Just so you know exactly how I feel about this movie right at the start, allow me to say this: Take the $20 that you would spend on a couple of tickets to this movie and buy a cheap bottle of booze instead. Drink the entire bottle and spend the rest of the night staring at the wall. You’ll have a better time with the wall than you will with the movie, trust me.
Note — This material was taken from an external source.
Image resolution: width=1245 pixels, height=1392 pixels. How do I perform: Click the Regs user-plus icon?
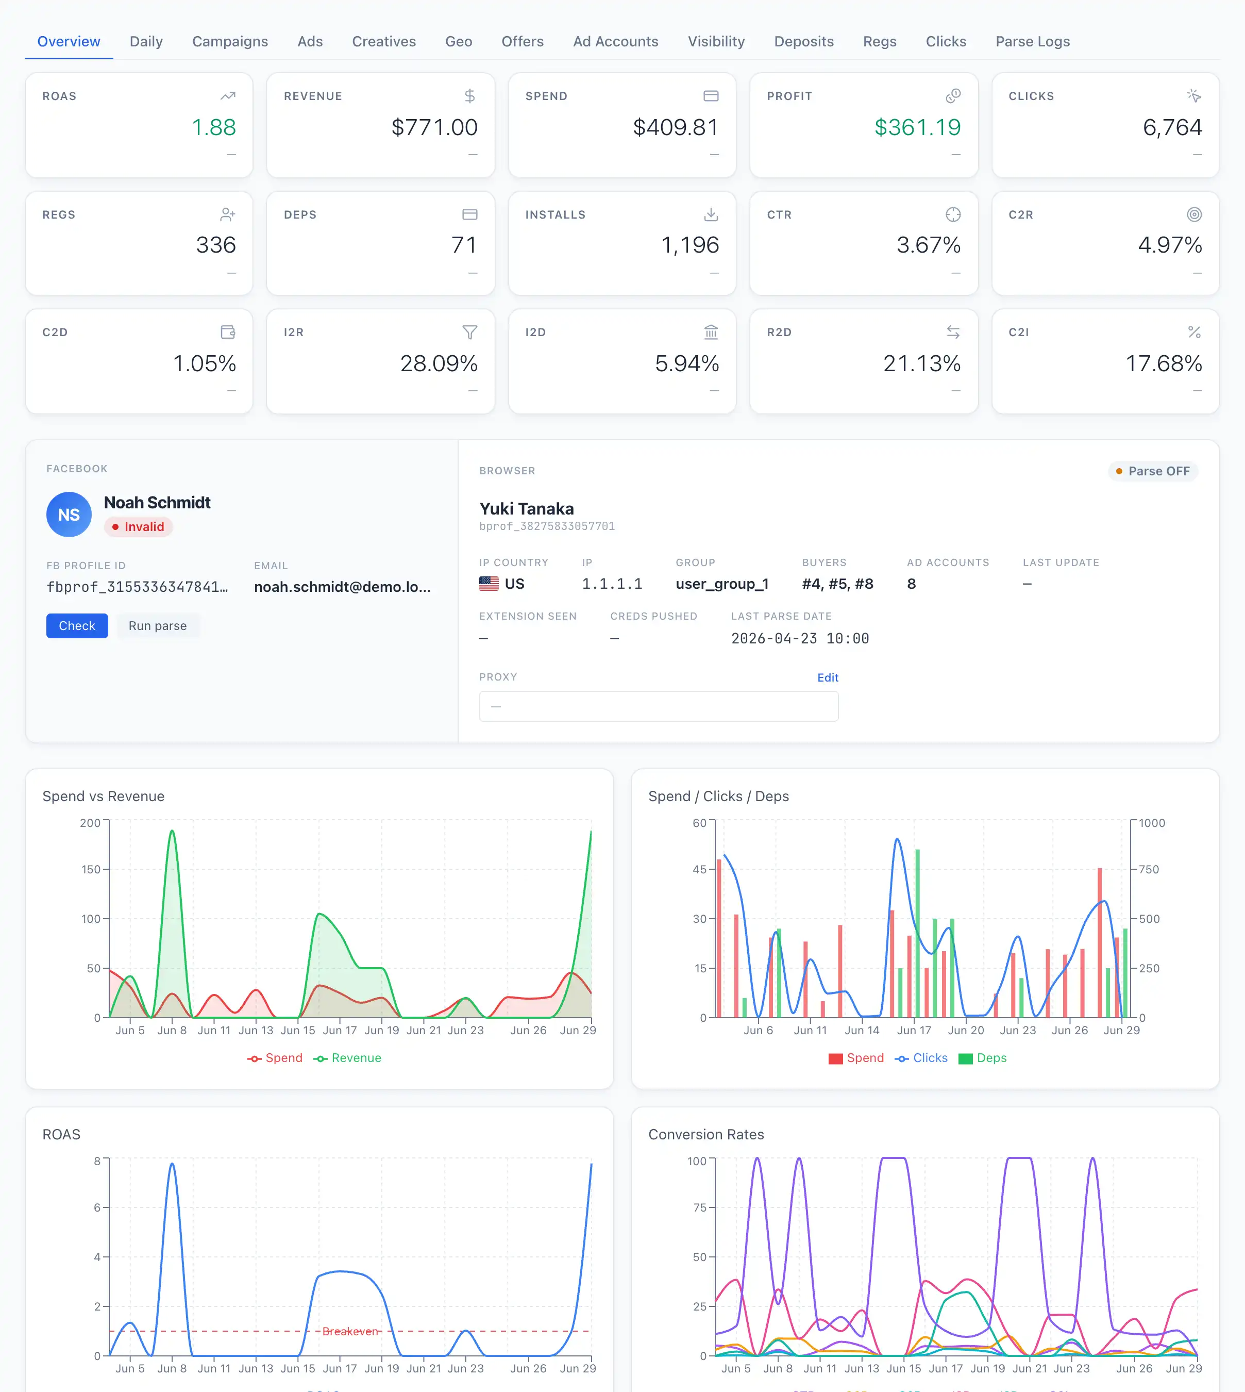228,214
First, I have an opinion about Mark Wahlberg’s role. Mark Wahlberg plays a science teacher in this movie. This means that not only is he supposed to be someone who understands science, but he is supposed to be able to teach science to others. This has got to be one of the most miscast roles that I have seen in a film in a long time. At no point in the movie do you believe for even a moment that Mark Wahlberg’s character has ever even seen a science textbook, much less the inside of a science classroom.

and now for the spoilers…

[spoiler]So people start to kill themselves in Central Park, and then in the rest of NYC, and then all over the Northeast. The people become disoriented, and then they find the quickest way to kill themselves.

Chaos ensues.

Everyone flees the big cities, thinking that terrorists are attacking. Mark Wahlberg reads a map and tries to direct people to small towns…

BLAH BLAH BLAH

I can’t even bring myself to type out the rest of the plot because IT SUCKS.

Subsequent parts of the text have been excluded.